Is Food Writing Biased Toward Wine?
The Wall Street Journal runs a promising story today about the growing appreciation of beer and the practice of pairing beer with cheese. Author Davide Berretta shares good news about beer-and-cheese pairings popping up at Slow Food's cheese festival in Italy and at American gourmet bars such as Beer Table in Brooklyn. But Berretta also uses biased language that portrays beer as a less deserving product than wine, a dangerous threat to wine's sacred place on restaurant menus and the palates of gourmands.

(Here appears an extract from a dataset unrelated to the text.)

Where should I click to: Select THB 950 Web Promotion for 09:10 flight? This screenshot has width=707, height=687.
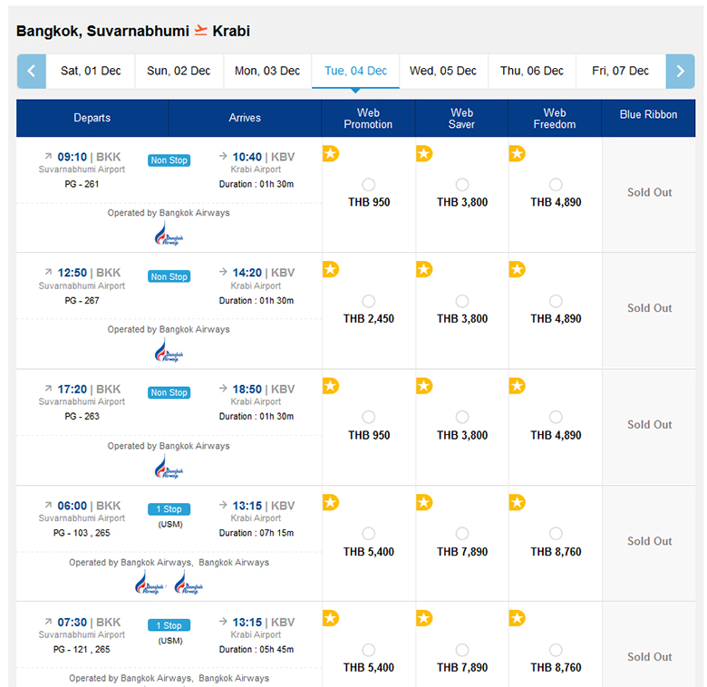tap(369, 185)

The headline (which was likely written by a copy-editor, not Berretta) sets the tone: "Trouble Brews for Wine; Cheese Chooses Beer" [emphasis added]. The story is about growth in an industry: beer. More people are appreciating good beer in the way many people appreciate good wine. Both can coexist, and the world can enjoy more fine libations.

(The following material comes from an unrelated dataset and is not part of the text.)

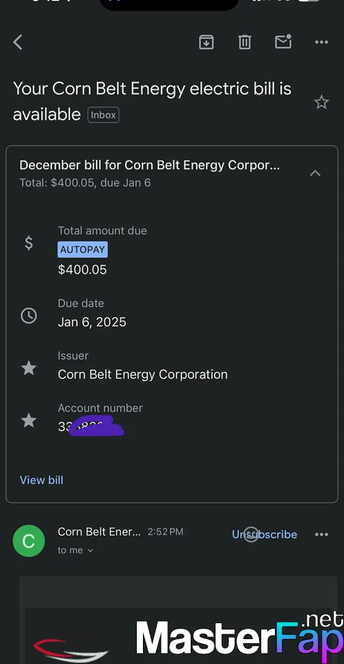Tap the green sender avatar C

But in the very first sentence, Berretta posits this growth as a conflict between beer and wine — and of course beer is the uncouth and unwanted guest at that dinner party. His first sentence reads:
After wrestling for a spot on the gourmet drink list, beer is trying to push deeper into wine territory: right by the cheese platter. [emphasis added]

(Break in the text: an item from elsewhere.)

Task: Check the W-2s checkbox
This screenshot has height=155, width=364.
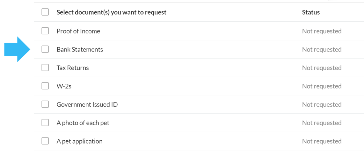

The amount of bias here is maddening. First beer is an aggressor, "wrestling" and "pushing" for recognition. But worse, it's seen as an invading (in other words, unwelcome) force on "wine territory," as though wine somehow has sole ownership over cheese. They are paired together often, yes. But cheese is no more "wine territory" than peanut butter is "jelly territory." It's an example, not a rule.
Wine and cheese are historically consumed together more often than beer and cheese in what writers like Berretta consider "gourmet" settings — that is, France and Italy. But in countries like Germany, Belgium, and the Czech Republic, whose beer culture is as rich as France and Italy's wine culture, artisanal beer and cheese are equally regarded. And in all countries, people can enjoy both.
Berretta is biased on a more systemic level, too, in his sourcing. Aside from the one Brooklyn restaurant, he quotes mostly sources from Italy and France, two countries with strong wine preferences and beer cultures that are in their infancy. (A decade ago, all either one produced was fizzy yellow stuff; today, the number of breweries exporting to the U.S. from each country is still in the single digits.) Berretta doesn't mention Belgium, Germany, the Czech Republic, or Britain. And he scarcely mentions the United States; I could name a dozen places in D.C. alone that do beer-and-cheese pairings.
It's wonderful that good beer is getting attention, and that media are picking up on food lovers' enthusiasm for it. But food media is still biased toward wine. Hopefully soon writers will realize that beer is not the enemy and is not seeking to steal wine's thunder. It's just another food for people to enjoy.